CRMs are simple models based on material balance that estimate the liquid production as a function of injected water and bottom hole pressure. PINNs are Artificial Neural Networks (ANNs) that incorporate prior physical knowledge of the system under study to regularize the network. A PINN based on a CRM is obtained by including the residual of the CRM differential equations in the loss function designed to train the neural network on the historical data. During training, weights and biases of the network and parameters of the physical equations, such as connectivity factors between wells, are updated with the backpropagation algorithm.

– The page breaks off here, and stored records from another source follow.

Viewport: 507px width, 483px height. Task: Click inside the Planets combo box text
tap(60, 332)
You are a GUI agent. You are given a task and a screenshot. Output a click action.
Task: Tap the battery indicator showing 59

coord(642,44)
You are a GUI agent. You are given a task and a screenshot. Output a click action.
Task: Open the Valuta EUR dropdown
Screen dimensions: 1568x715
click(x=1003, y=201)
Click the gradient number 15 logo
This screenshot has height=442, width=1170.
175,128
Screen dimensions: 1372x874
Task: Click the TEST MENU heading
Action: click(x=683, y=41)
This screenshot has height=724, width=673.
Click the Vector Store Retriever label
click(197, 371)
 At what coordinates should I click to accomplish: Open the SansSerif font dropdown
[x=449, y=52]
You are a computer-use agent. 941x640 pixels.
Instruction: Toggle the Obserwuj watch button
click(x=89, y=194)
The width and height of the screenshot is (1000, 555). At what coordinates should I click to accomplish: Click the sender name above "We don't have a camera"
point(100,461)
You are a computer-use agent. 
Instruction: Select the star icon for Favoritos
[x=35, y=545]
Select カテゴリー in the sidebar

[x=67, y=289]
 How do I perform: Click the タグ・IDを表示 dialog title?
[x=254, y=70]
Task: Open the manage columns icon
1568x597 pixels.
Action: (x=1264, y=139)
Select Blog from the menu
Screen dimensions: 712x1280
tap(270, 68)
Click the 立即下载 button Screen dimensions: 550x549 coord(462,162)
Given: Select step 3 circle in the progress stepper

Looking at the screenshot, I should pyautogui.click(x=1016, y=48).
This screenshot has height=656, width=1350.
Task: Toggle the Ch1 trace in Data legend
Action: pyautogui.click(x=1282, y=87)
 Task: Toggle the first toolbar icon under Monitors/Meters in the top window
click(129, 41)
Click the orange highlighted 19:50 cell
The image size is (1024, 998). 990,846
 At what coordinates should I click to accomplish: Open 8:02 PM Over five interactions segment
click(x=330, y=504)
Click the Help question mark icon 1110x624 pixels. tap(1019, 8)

To investigate the effectiveness of the novel methodology on waterflooded scenarios, two test cases are presented: a small synthetic one and a real mature reservoir. Results obtained with PINN are compared with respect to CRM and ANN alone. In the synthetic case CRM and PINN give slightly better quality history matches and predictions than ANN. The connectivity factors estimated by CRM and PINN are very similar and correctly represent the underlying geology. In the real case PINN gives better quality history matches and predictions than ANN, and both significantly outperform CRM. Even though the CRM formulation is too simple to predict the complex behavior of a real reservoir, the CRM based regularization contributes to improving the PINN predictions quality compared to the purely data-driven ANN model. The connectivity factors estimated by CRM and PINN are not in agreement. However, the latter method provided results closer to our understanding of the flooding process after many years of operations and data analysis. All considered, PINN outperformed both CRM and ANN in terms of predictivity and interpretability, effectively combining strengths from both methodologies.
The presented approach does not require the construction of a 3D model since it learns directly from production data, while preserving physical consistency. Moreover, it represents a computationally inexpensive alternative to traditional full-physics reservoir simulations which could have vast applications for problems requiring many forward evaluations, like the optimization of water allocation for mature reservoirs.